▶ [What you need to do] Every record below is to be copied exactly, with its images omitted.
____ Record set
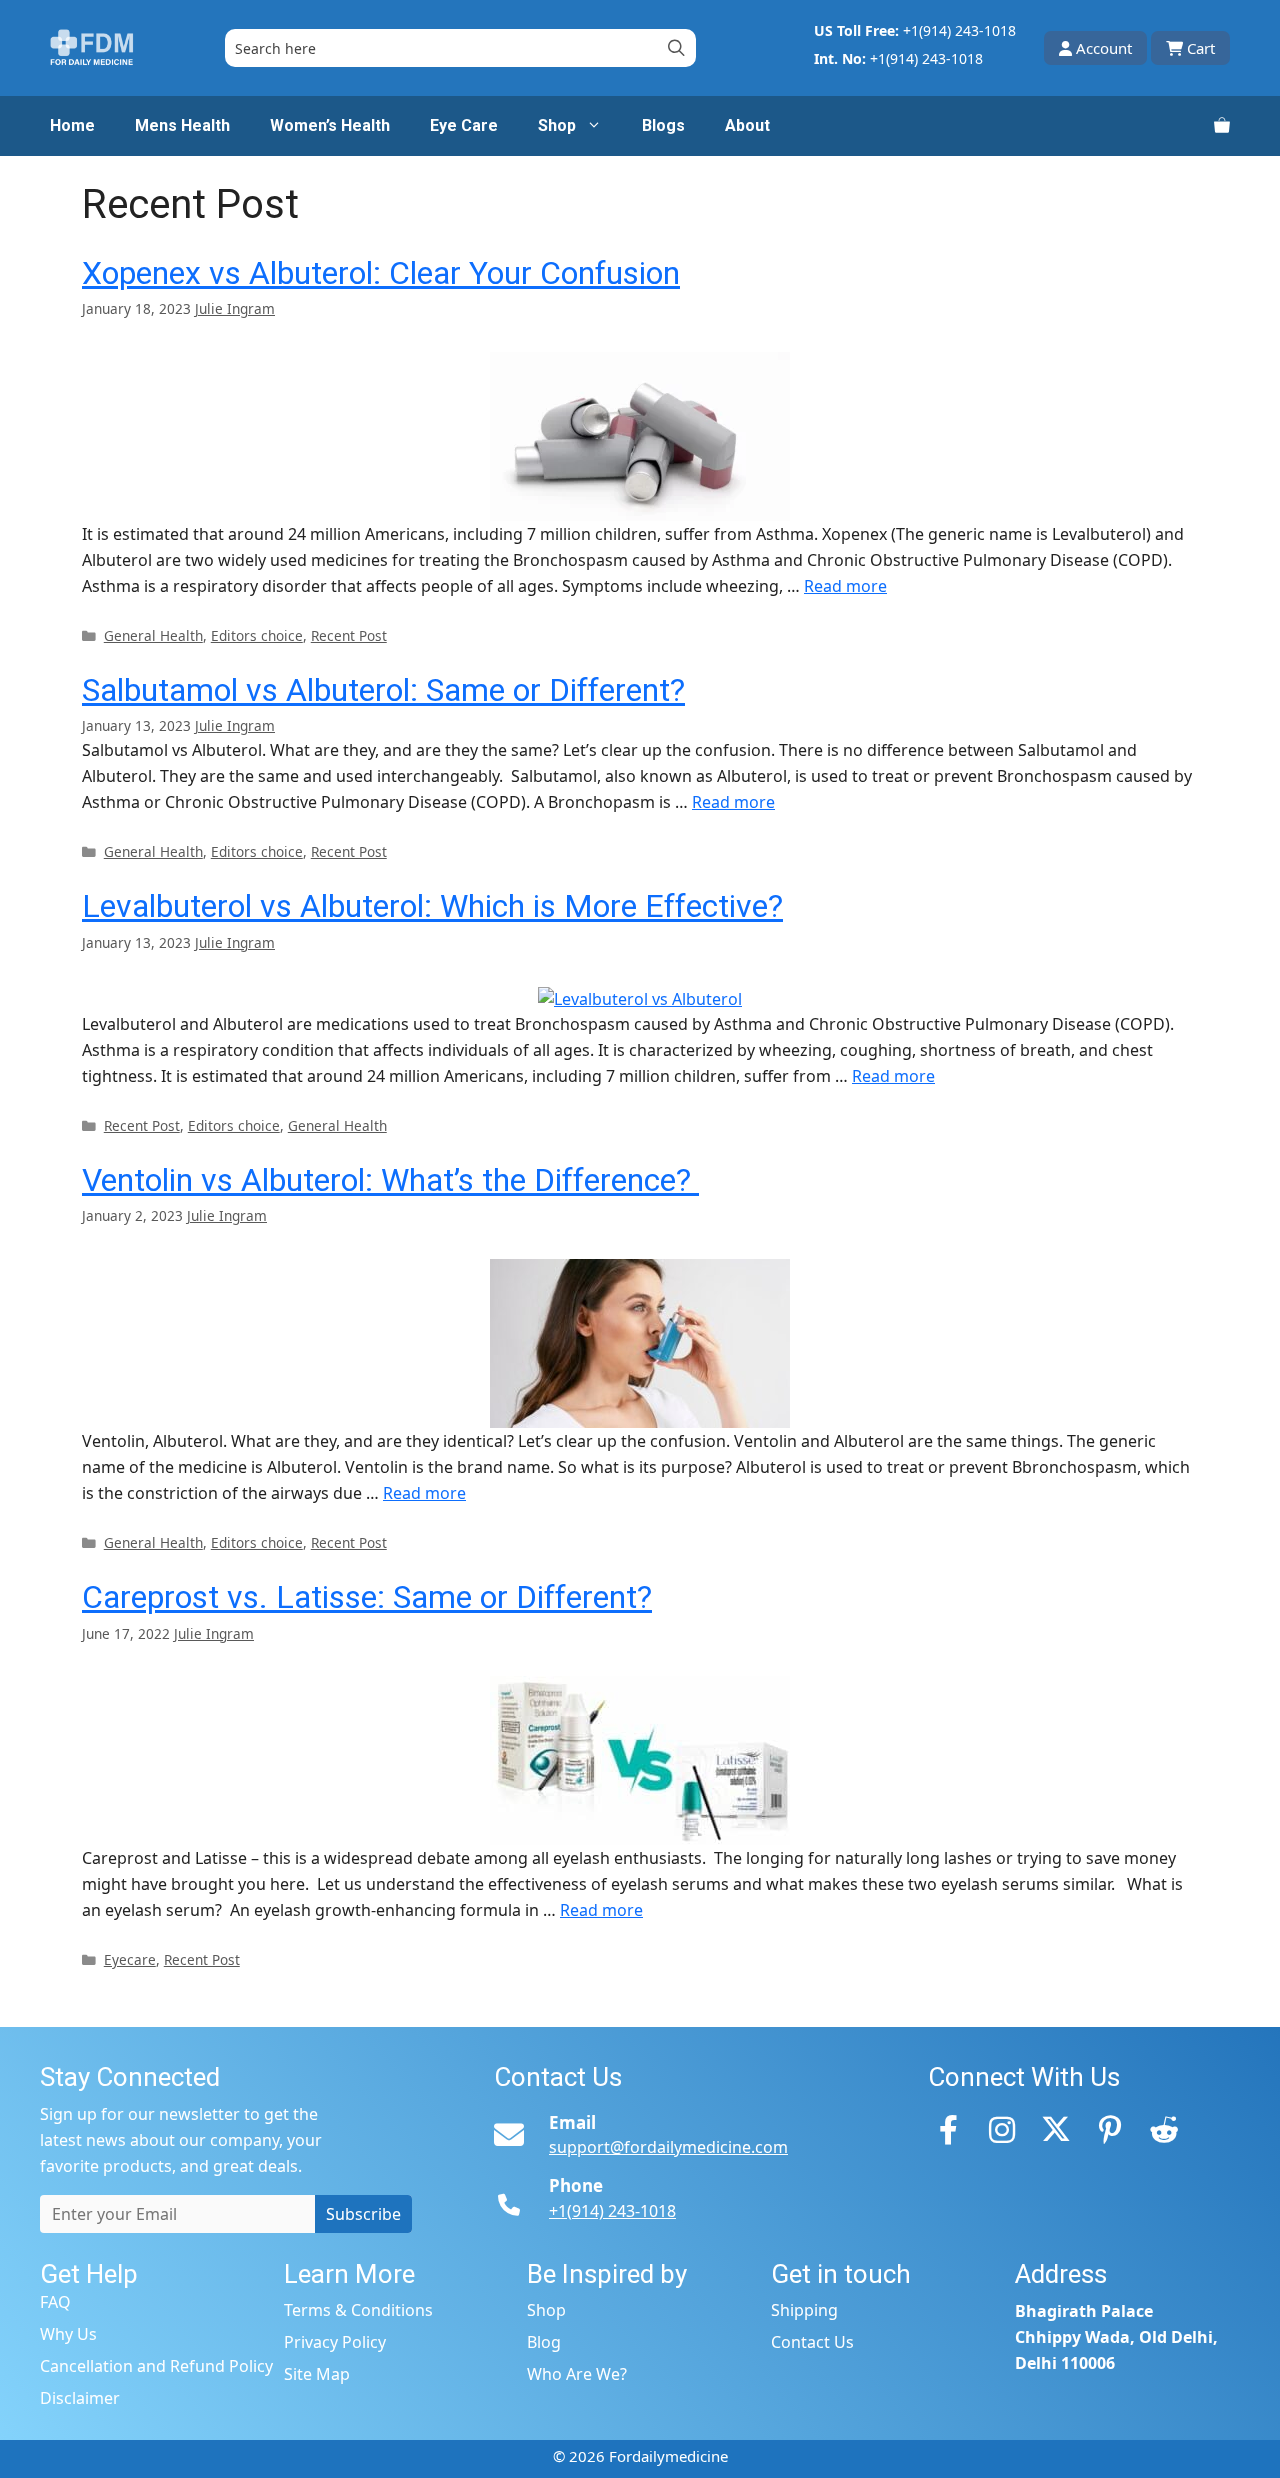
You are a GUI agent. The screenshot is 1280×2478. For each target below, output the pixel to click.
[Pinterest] (1110, 2129)
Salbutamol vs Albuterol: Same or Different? (383, 690)
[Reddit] (1164, 2129)
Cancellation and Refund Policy (156, 2366)
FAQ (55, 2302)
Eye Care (464, 125)
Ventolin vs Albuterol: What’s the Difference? (390, 1180)
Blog (544, 2342)
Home (72, 125)
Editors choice (257, 635)
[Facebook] (948, 2129)
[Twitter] (1056, 2129)
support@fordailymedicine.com (668, 2147)
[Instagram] (1002, 2129)
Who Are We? (577, 2374)
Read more (845, 586)
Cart (1201, 48)
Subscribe (363, 2214)
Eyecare (130, 1959)
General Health (153, 635)
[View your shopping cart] (1222, 126)
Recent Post (349, 635)
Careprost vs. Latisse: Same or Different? (367, 1597)
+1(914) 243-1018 (959, 30)
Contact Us (812, 2342)
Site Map (317, 2374)
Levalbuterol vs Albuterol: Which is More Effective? (432, 906)
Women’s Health (330, 125)
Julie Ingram (235, 308)
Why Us (68, 2334)
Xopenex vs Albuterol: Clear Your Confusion (381, 273)
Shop (557, 125)
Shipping (804, 2310)
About (747, 125)
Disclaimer (80, 2398)
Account (1104, 48)
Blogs (663, 125)
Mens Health (182, 125)
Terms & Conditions (358, 2310)
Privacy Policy (335, 2342)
________
▶ [Answer section]
You are a GUI agent. The screenshot is 1280×2478. For each target below, output the pixel to click.
[Pinterest] (1110, 2129)
Salbutamol vs Albuterol: Same or Different? (383, 690)
[Reddit] (1164, 2129)
Cancellation and Refund Policy (156, 2366)
FAQ (55, 2302)
Eye Care (464, 125)
Ventolin vs Albuterol: What’s the Difference? (390, 1180)
Blog (544, 2342)
Home (72, 125)
Editors choice (257, 635)
[Facebook] (948, 2129)
[Twitter] (1056, 2129)
support@fordailymedicine.com (668, 2147)
[Instagram] (1002, 2129)
Who Are We? (577, 2374)
Read more (845, 586)
Cart (1201, 48)
Subscribe (363, 2214)
Eyecare (130, 1959)
General Health (153, 635)
[View your shopping cart] (1222, 126)
Recent Post (349, 635)
Careprost vs. Latisse: Same or Different? (367, 1597)
+1(914) 243-1018 (959, 30)
Contact Us (812, 2342)
Site Map (317, 2374)
Levalbuterol vs Albuterol: Which is More Effective? (432, 906)
Women’s Health (330, 125)
Julie Ingram (235, 308)
Why Us (68, 2334)
Xopenex vs Albuterol: Clear Your Confusion (381, 273)
Shop (557, 125)
Shipping (804, 2310)
About (747, 125)
Disclaimer (80, 2398)
Account (1104, 48)
Blogs (663, 125)
Mens Health (182, 125)
Terms & Conditions (358, 2310)
Privacy Policy (335, 2342)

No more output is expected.